いずれのケースも、教団の組織ぐるみとも言える刑事事件が解散要件に該当したが、今回は刑事事件ではなく、民法上の不法行為も解散要件に該当すると判断されたことに特筆性がある。 だが、東京地裁が認めた不法行為の内容を知れば知るほど、もはや組織犯罪と呼びたくなる内容だった。なぜ、ここに至るまで解散が請求されなかったのか、後悔が残る。

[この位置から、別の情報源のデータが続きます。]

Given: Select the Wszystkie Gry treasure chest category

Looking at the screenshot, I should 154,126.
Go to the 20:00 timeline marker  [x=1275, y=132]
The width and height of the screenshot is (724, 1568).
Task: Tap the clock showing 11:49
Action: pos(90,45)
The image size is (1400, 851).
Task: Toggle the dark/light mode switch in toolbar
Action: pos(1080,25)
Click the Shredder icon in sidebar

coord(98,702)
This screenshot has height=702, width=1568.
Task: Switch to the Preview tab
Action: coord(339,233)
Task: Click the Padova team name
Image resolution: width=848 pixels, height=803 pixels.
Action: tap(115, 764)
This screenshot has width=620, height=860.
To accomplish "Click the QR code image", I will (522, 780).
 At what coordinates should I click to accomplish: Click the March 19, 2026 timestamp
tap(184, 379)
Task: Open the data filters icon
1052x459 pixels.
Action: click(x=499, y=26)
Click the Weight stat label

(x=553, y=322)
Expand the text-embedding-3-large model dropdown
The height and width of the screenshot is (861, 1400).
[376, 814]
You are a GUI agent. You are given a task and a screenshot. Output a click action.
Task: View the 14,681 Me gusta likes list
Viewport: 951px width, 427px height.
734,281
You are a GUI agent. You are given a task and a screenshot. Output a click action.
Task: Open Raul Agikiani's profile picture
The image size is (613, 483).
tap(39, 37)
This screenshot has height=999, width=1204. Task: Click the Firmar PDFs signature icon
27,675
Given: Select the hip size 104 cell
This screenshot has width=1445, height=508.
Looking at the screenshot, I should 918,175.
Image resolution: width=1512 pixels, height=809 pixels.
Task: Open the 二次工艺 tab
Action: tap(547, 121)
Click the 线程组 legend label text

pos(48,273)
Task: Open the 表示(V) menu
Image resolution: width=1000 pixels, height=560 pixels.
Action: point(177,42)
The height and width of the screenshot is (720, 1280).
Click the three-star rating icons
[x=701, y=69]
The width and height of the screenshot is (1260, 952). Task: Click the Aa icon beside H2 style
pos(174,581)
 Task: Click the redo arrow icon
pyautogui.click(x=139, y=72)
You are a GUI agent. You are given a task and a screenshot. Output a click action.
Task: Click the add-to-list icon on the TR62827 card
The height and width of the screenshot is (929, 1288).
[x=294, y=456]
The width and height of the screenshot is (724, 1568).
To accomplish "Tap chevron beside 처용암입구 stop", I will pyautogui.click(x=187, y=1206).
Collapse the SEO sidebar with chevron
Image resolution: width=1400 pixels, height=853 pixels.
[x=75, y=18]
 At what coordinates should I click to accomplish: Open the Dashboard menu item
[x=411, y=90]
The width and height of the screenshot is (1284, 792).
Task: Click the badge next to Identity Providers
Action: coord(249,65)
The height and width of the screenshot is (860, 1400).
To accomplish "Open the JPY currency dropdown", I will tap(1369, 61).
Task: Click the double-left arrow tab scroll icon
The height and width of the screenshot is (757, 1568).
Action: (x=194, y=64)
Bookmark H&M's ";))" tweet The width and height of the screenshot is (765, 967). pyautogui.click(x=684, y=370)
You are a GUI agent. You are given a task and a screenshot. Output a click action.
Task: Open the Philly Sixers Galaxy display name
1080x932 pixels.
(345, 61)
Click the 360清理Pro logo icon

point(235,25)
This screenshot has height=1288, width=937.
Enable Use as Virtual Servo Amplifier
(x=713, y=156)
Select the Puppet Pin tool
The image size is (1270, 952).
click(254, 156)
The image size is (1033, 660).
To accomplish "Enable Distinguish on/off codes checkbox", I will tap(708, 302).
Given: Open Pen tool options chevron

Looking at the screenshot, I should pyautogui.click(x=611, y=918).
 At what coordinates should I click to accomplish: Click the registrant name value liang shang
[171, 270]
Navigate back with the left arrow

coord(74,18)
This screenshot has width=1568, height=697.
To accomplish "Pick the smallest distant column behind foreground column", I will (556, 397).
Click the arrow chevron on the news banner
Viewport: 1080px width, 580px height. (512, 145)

■ 過去のトラブルでも「悪質で巧妙」「高度な組織性」と裁判所が認定 東京地裁の解散命令の決定要旨によると、元信者らが旧統一教会側に損害賠償を求めた民事訴訟で、請求の全部、あるいは一部を認めた判決は32件。しかも「時期、場所を問わず、献金勧誘などの行為にみられる共通の特徴などが数多く認定され、信者の活動の組織性・画一性などに加え、信者が献金勧誘などの行為にあたって用いるなどしていたマニュアルや文書で合致する内容の記載がみられた」(引用は朝日新聞掲載「要旨」より)と断じている。
つまり、組織ぐるみだったことを認めている。
安倍晋三元首相襲撃事件が引き金となって、再び旧統一教会への社会的関心が高まる中で、教団側はたびたび2009年に発した「コンプライアンス宣言」を持ち出し、それ以降は献金や勧誘をめぐるトラブルは減少していると言い訳していた。
しかし、決定によれば、献金勧誘などの行為は、少なくとも昭和50年代後半からコンプライアンス宣言の出された09年までの間に、献金の支払いなどで損害賠償を請求した原告168人の大部分に不法行為があったと断じ、しかもその損害額は約17億8400万円にのぼるとしている。
しかも、献金勧誘にあたっては、「自身や親族に複雑な家庭環境、不幸な出来事、高齢などによる判断能力の制約などがあるなどの困難な事情を抱える者」を対象に、「深刻な問題の原因の多くは怨恨を持つ霊の因縁などによるもので、問題解消のためには献金などが必要だと繰り返し申し向けるなどして献金などをするよう勧誘」。その献金も借財などで捻出。本人はもとより、近親者の生活の維持にも重大な支障を与える献金を繰り返させていた。
裁判での和解や裁判外での示談でも、ほぼ同様の事実関係を具体的に指摘しているとされる。
そもそも、2009年のコンプライアンス宣言は、いわゆる霊感商法で教団信者が初めて特定商取引法違反(威迫・困惑)の有罪判決を受けたことによる。 印鑑販売会社の社長や取締役が、姓名判断を装って通行人を誘い込み、「先祖が人を殺しており、その因縁がふりかかっている」「因縁を払うには印鑑を変えること」などと脅して高額の印鑑を買わせ、客に口止めまでしていたという事件だ。いずれも執行猶予付き有罪判決と罰金刑を受けている。